Desafio em dobro para gamers femininas: Os jogos e o machismo

Quando a competição nos games ultrapassa os campos e as telas

Que brasileiros gostam de jogos, nós sabemos. Que mulheres são uma parcela da população representativa nesta atividade, também não é novidade. Mas o que poucas pessoas sabem é que jogar futebol, uma grande paixão brasileira, foi proibido às mulheres até 1979.

Um decreto de 14 de abril de 1940, dizia no artigo 54 o seguinte: “Às mulheres não se permitirá a prática de esportes incompatíveis com a sua natureza”.


“The Chess Game” (1555), por Sofonisba Anguissola.

A natureza em questão era a de ser mãe. Julgava-se, com base em teorias eugenistas que, na prática de esportes violentos ou de impacto, as mulheres poderiam ter seus órgãos internos prejudicados e impedidos de gerar filhos saudáveis. Também se considerava que as mulheres poderiam ser levadas à depressão ou ao exibicionismo, ao praticar tais esportes.

#GamerGate: Chora recalque

Voltamos ao presente e aterrissamos no mundo dos videogames e dos jogos on-line. Segundo a pesquisa Game Brasil 2016, as mulheres são 52,6% dos jogadores de games no Brasil. Então por que será que pessoas do sexo feminino ainda sofrem discriminação no universo gamer, seja jogando ou desenvolvendo jogos?

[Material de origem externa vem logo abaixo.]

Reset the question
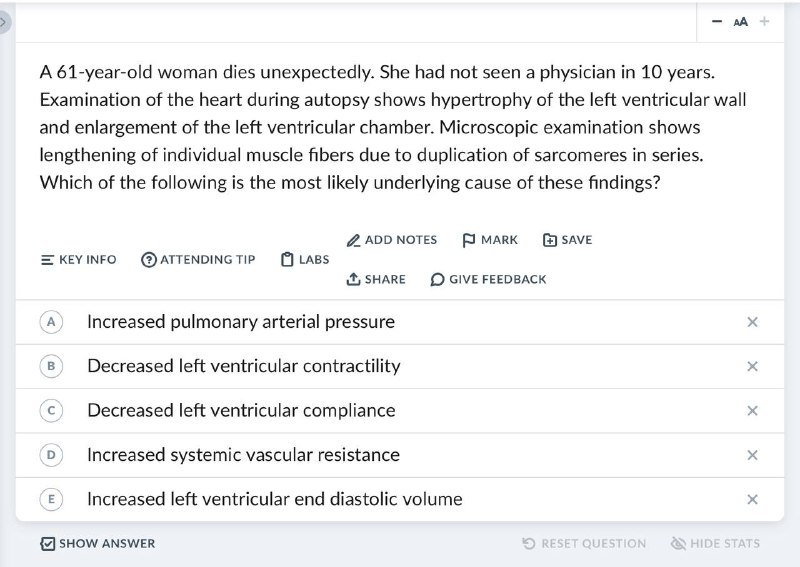Viewport: 800px width, 567px height. (584, 544)
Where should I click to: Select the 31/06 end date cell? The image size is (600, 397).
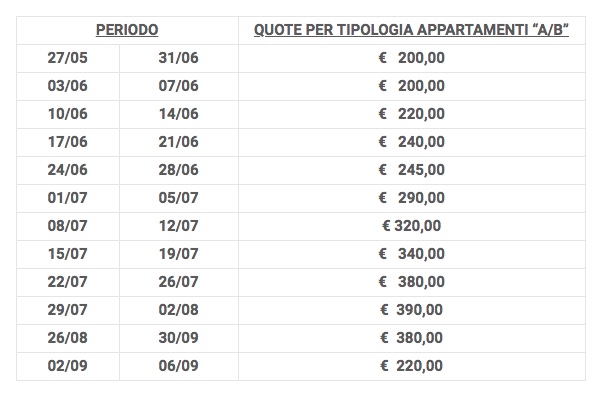[179, 58]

Você já ouviu falar em Gamergate?

Vamos aos fatos: Tudo começou quando Zoe Quinn, uma desenvolvedora americana de jogos independentes, foi acusada pelo ex-namorado de ter recebido boas avaliações no jogo Depression Quest, após ter dormido com críticos especializados em games.

A discussão iniciou em torno da ética no jornalismo, com a hashtag #GamerGate no Twitter, mas a conversa acabou se transformando em discurso de ódio contra as mulheres, culminando em ameaças de estupro à desenvolvedora de games Brianna Wu, a jornalista Leigh Alexander, Felicia Day, atriz da série Supernatural e, mais recentemente, à crítica de mídia Anita Sarkeesian, dona do blog Feminist Frequency.

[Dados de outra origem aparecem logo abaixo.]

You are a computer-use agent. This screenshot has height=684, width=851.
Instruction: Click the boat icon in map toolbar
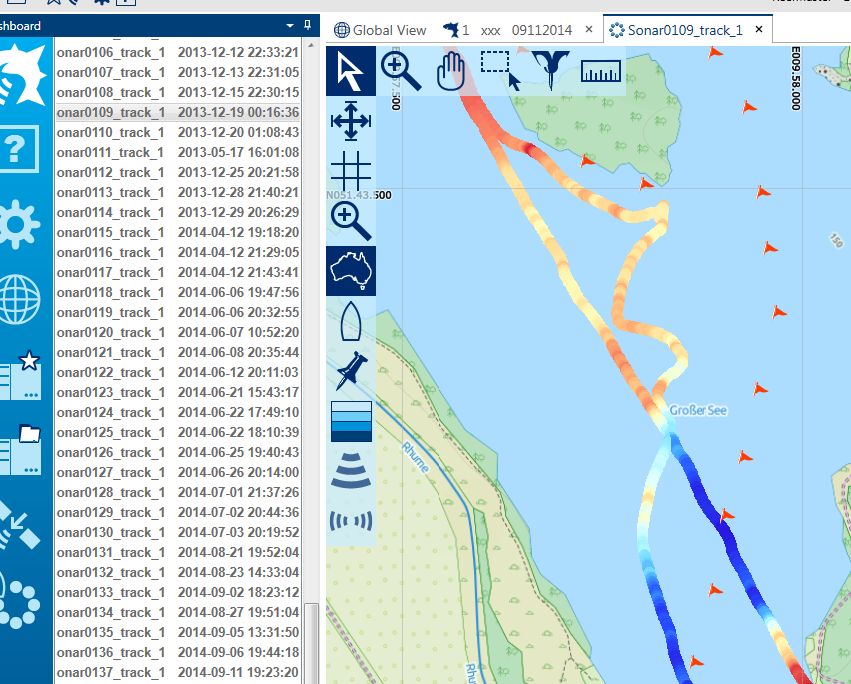pyautogui.click(x=351, y=321)
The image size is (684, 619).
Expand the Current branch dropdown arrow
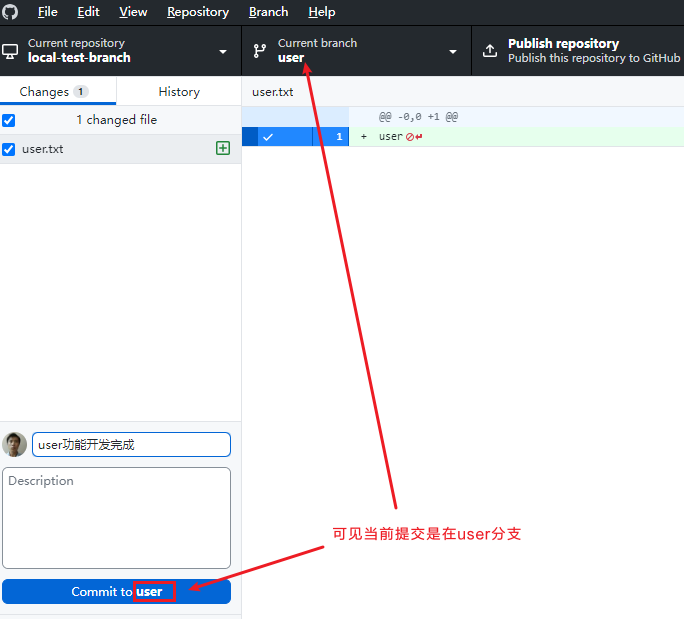(x=453, y=51)
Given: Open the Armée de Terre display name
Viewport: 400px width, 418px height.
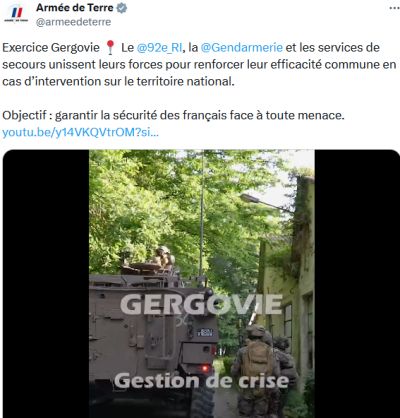Looking at the screenshot, I should point(75,8).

Anita ganhou popularidade ao apresentar uma série de vídeos online sobre a hipersexualização e a falta de protagonismo das mulheres nos games famosos – ou clássicos – com personagens masculinos fortes e mulheres seminuas, com cintura estreita e seios fartos, sendo salvas por eles.

Os cães ladram e a caravana passa.
De fase.

Mesmo no meio de tanta polêmica sobre protagonismo, as catarinenses Lucia Ferreira e Lirous K’yo não largam nem por um decreto a diversão com seus passatempos favoritos.

Entre os games preferidos de Lucia estão LOL (abreviação de League of Legends) Smite e Counter Strike – Global Offensive. Lucia, que hoje tem 18 anos, conta ter sido bastante influenciada pelo pai, que a ensinou a usar computadores desde cedo.

Lirous também começou a jogar videogame na infância, com três anos de idade. A influência partiu da mãe, que viu na brincadeira uma forma de entreter a criança inquieta. “Eu tive uma babá eletrônica, que me acompanhou, e dava mais tranquilidade para a minha mãe”, conta sorrindo.

Passou pelo Atari, pelo Nintendinho, Mega Drive, pelo Super NES, e sempre teve preferência por jogos de terror, RPG, de ambientes obscuros e zumbis, como Resident Evil, e de luta, como Street Fighter e Mortal Kombat. Além destes, ela tem um interesse especial em jogos inspirados nas relações sociais.

“Eu conheci há dois anos um jogo chamado State of Decay, cuja temática é um apocalipse zumbi, só que em vez de você sair matando zumbis, deve ir em busca de comida, arma, suprimentos, materiais de construção, montar acampamento, e uma das coisas que me chamou a atenção foi que eu posso jogar com um NPC, que é um personagem que o próprio computador controla, e se eu o deixo de lado muito tempo, ele pode ficar em depressão, então a visão de cuidado é muito mais ampla do que matar para sobreviver.”


Lirous K’yo pronta para a batalha.

Lirous tem 34 anos e elevou a paixão pelos jogos a outros patamares, além do hobby. Ela tem um canal no youtube, o LirousGames e participa como voluntária da Desdobrando Arte, uma instituição de arte com foco nos jogos eletrônicos, que também oportuniza a artistas produzirem materiais de consumo com as temáticas nerd, como mousepads, camisetas e bottons. Os produtos são expostos nas feiras de anime, de cultura japonesa, e em outros espaços, como a feira Semanal Permanente, realizada no Centro de Florianópolis, aos sábados.